## Supplied entries
....

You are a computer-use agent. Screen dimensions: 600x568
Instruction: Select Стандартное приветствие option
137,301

....

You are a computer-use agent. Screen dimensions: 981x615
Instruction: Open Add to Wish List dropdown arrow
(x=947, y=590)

....

## Task to complete
State how many lines in the records above contain the word "agent", and give only that number.

## Answer space
2